Within the entries below, output exactly the lines between the line containing "Click the account sign-in icon" and the line containing "Select the second", inclusive, and omit any picture.

Saved entries:
• • • • •
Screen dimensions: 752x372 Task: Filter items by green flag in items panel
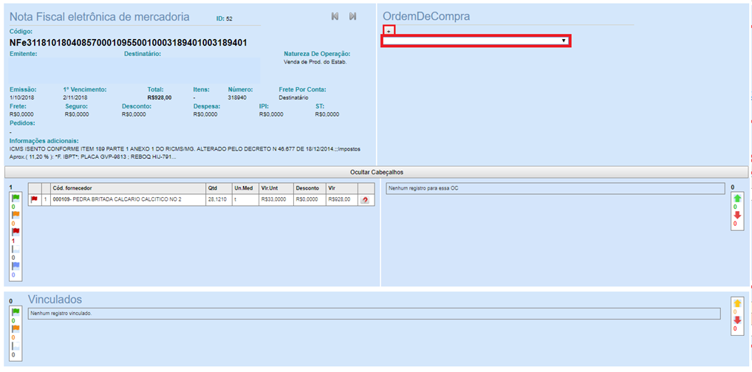pyautogui.click(x=16, y=199)
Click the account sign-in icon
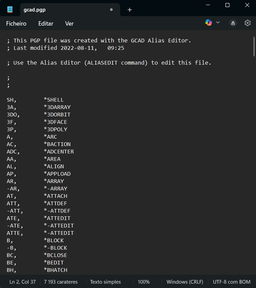Viewport: 256px width, 288px height. pos(233,23)
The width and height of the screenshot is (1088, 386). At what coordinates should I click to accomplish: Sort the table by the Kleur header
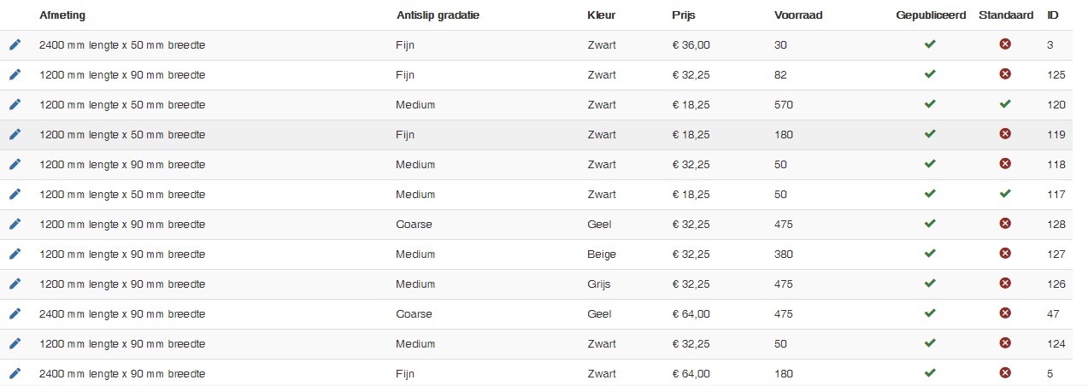pyautogui.click(x=601, y=15)
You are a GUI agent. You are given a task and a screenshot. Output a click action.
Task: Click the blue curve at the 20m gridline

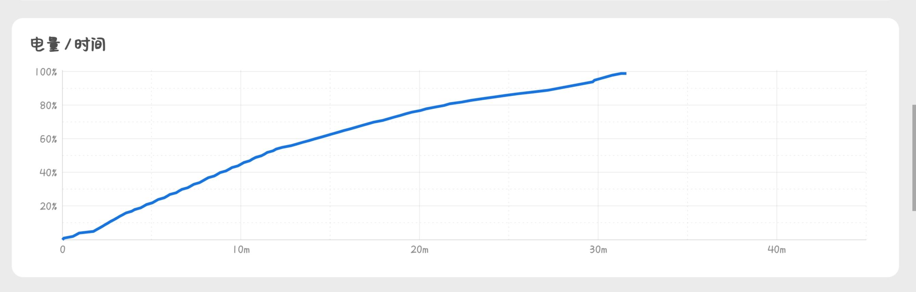(x=419, y=111)
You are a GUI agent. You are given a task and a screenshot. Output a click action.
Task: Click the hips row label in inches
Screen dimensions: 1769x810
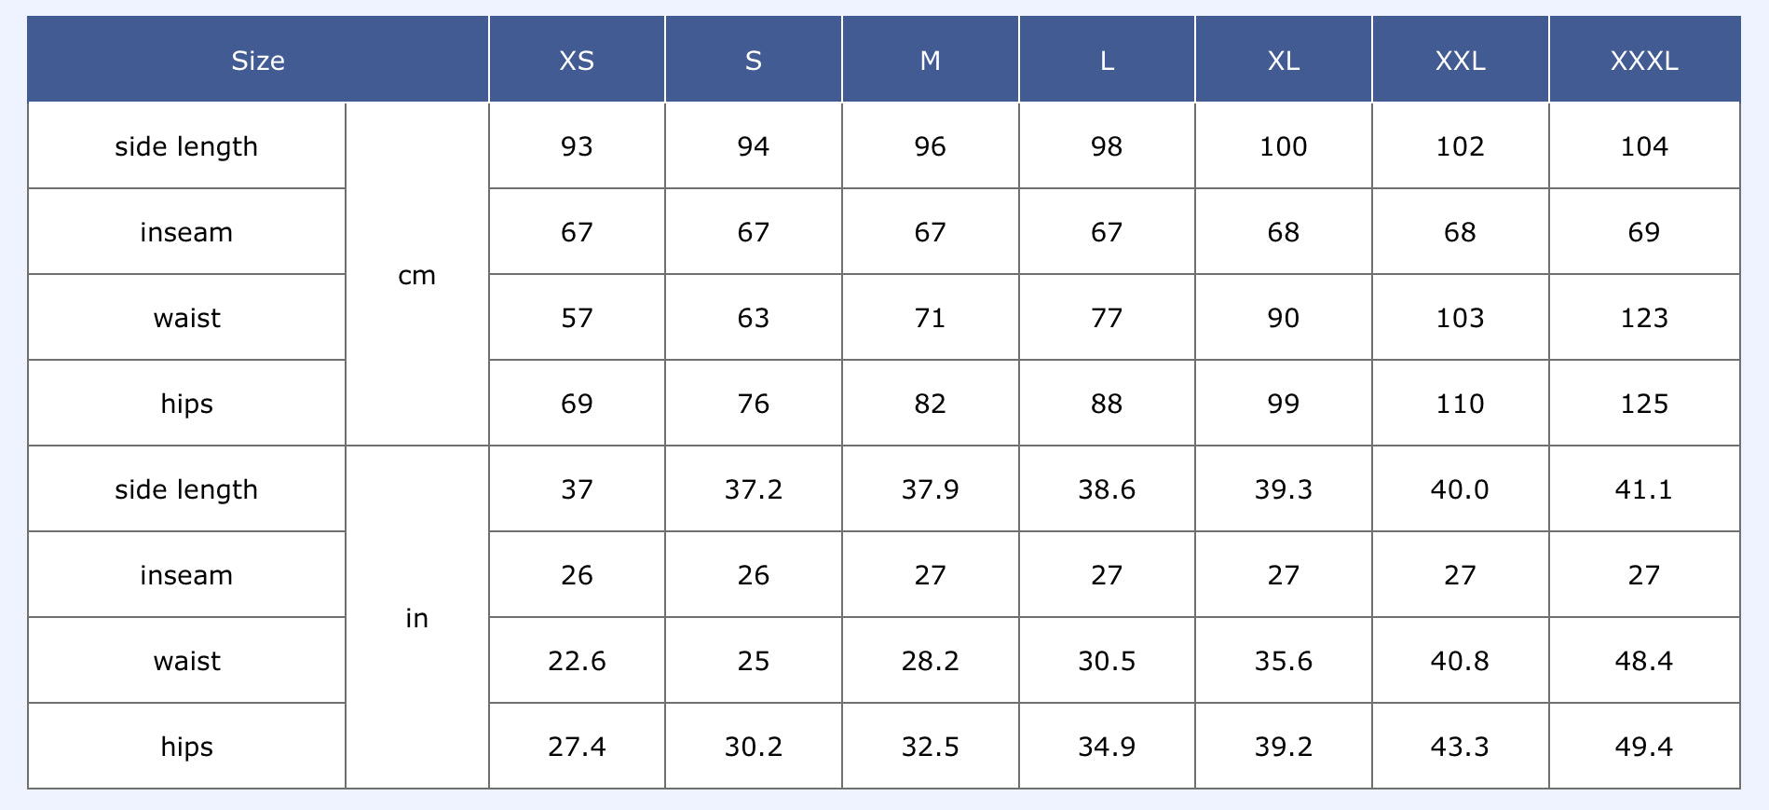click(186, 748)
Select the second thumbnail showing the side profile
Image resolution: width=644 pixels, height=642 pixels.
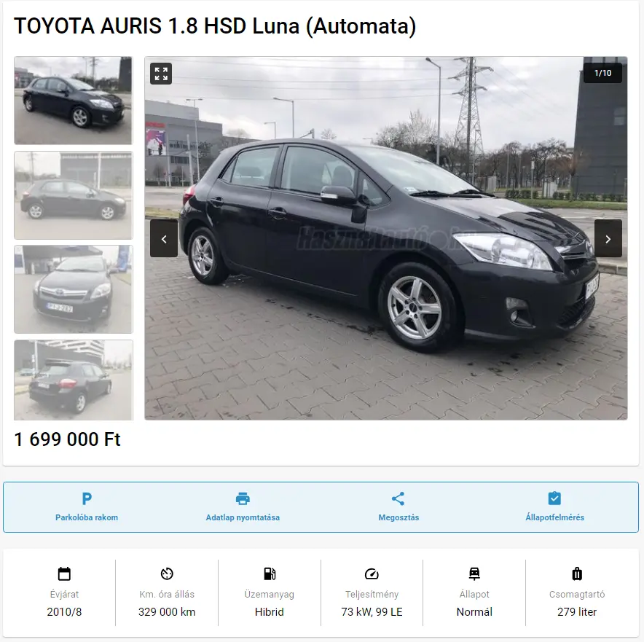click(x=74, y=195)

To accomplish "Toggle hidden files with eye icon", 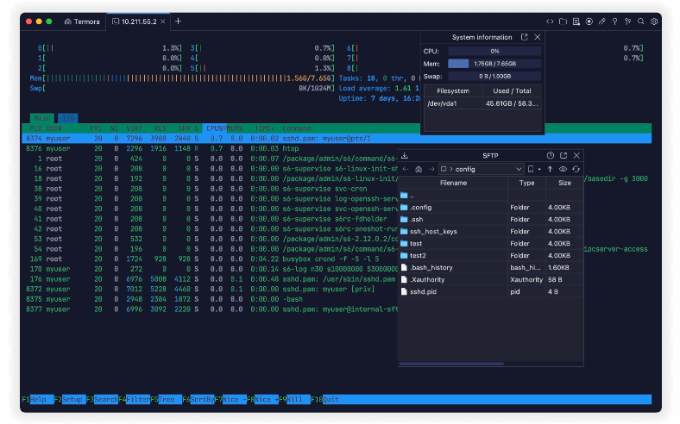I will click(x=563, y=169).
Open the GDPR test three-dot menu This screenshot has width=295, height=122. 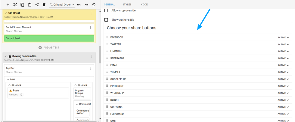92,13
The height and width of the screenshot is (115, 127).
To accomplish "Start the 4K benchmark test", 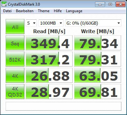I will click(x=15, y=75).

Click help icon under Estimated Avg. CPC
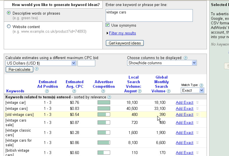tap(74, 91)
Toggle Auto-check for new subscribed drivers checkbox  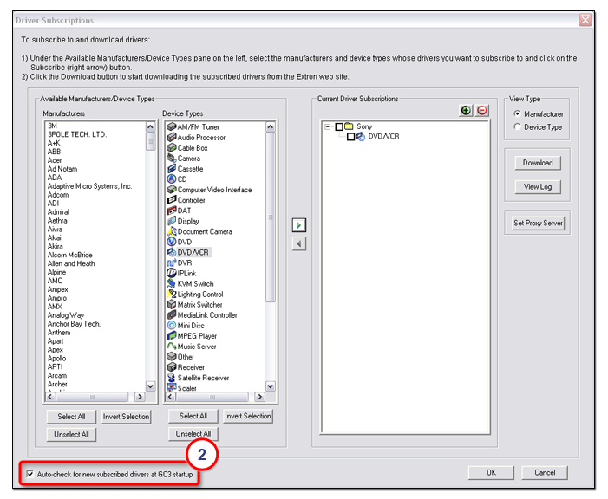coord(31,475)
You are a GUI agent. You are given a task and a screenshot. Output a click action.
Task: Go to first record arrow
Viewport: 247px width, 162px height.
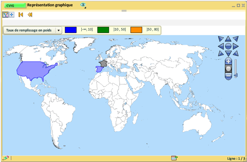[21, 15]
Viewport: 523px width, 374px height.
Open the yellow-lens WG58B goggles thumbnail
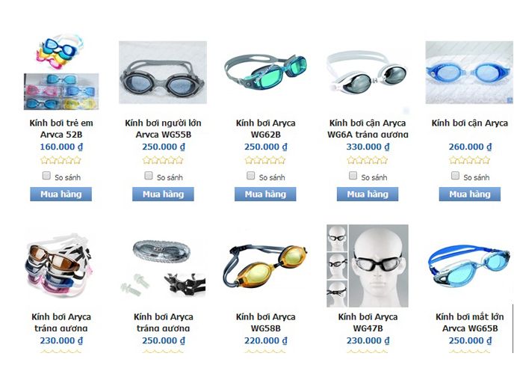click(x=265, y=266)
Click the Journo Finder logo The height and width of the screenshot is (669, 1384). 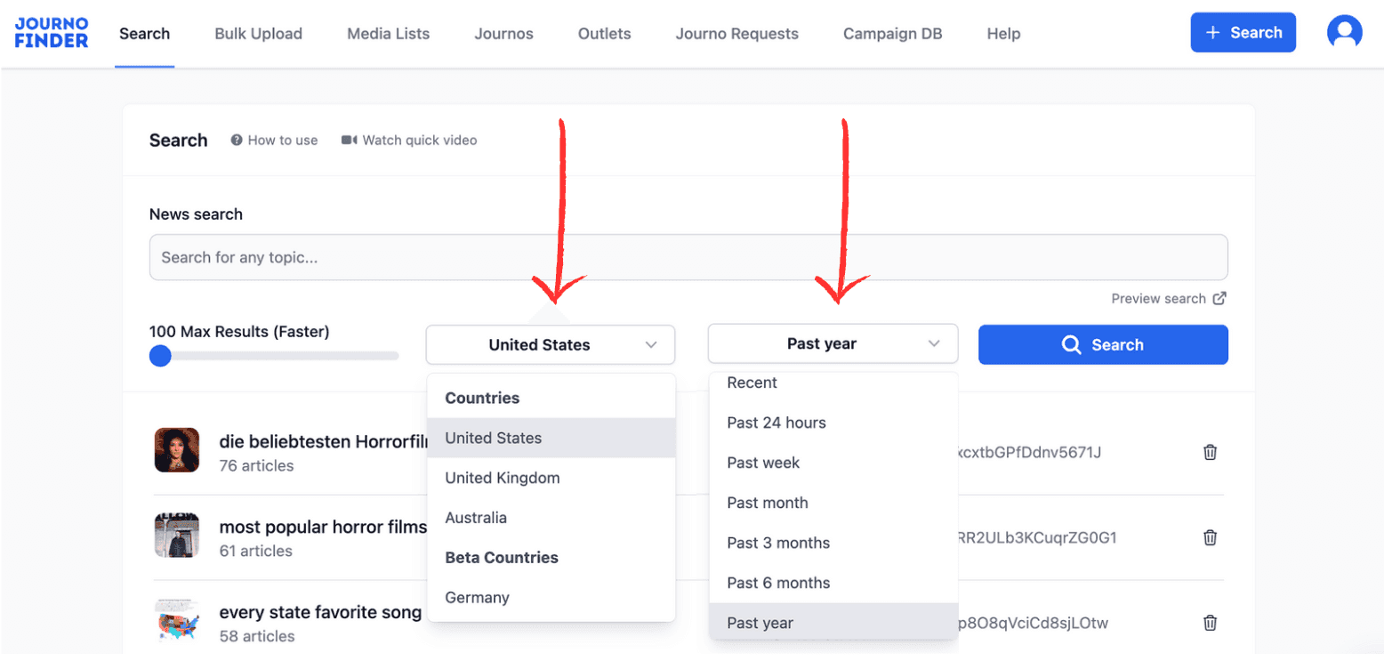(x=52, y=33)
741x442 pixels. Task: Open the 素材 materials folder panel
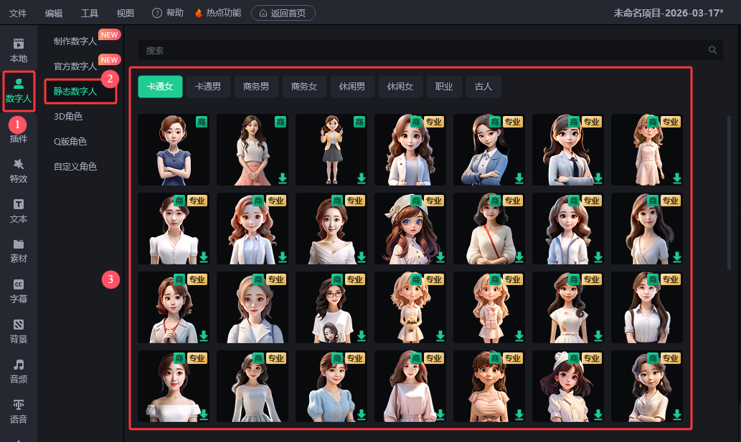19,251
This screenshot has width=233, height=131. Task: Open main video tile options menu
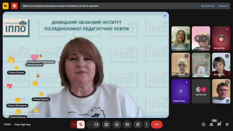click(x=165, y=16)
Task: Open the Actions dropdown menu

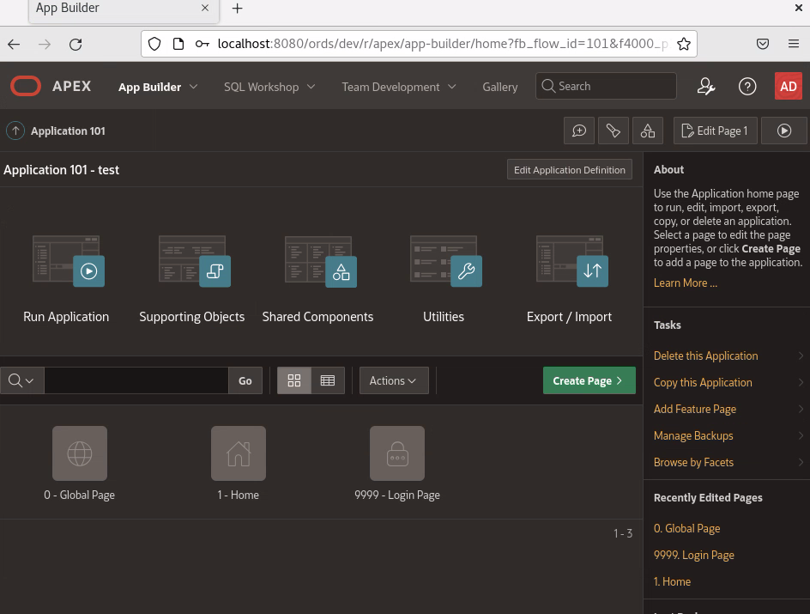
• • • • •
Answer to the problem:
Click the account sign-in icon
Viewport: 256px width, 288px height. pos(233,23)
The width and height of the screenshot is (1088, 386). At what coordinates should I click to accomplish: Sort the table by the Kleur header
pyautogui.click(x=601, y=15)
You are a GUI agent. You are given a task and a screenshot. Output a click action.
Task: Click the blue curve at the 20m gridline

(x=419, y=111)
You are a GUI agent. You are given a task and a screenshot. Output a click action.
Task: Click the hips row label in inches
Screen dimensions: 1769x810
click(186, 748)
Select the second thumbnail showing the side profile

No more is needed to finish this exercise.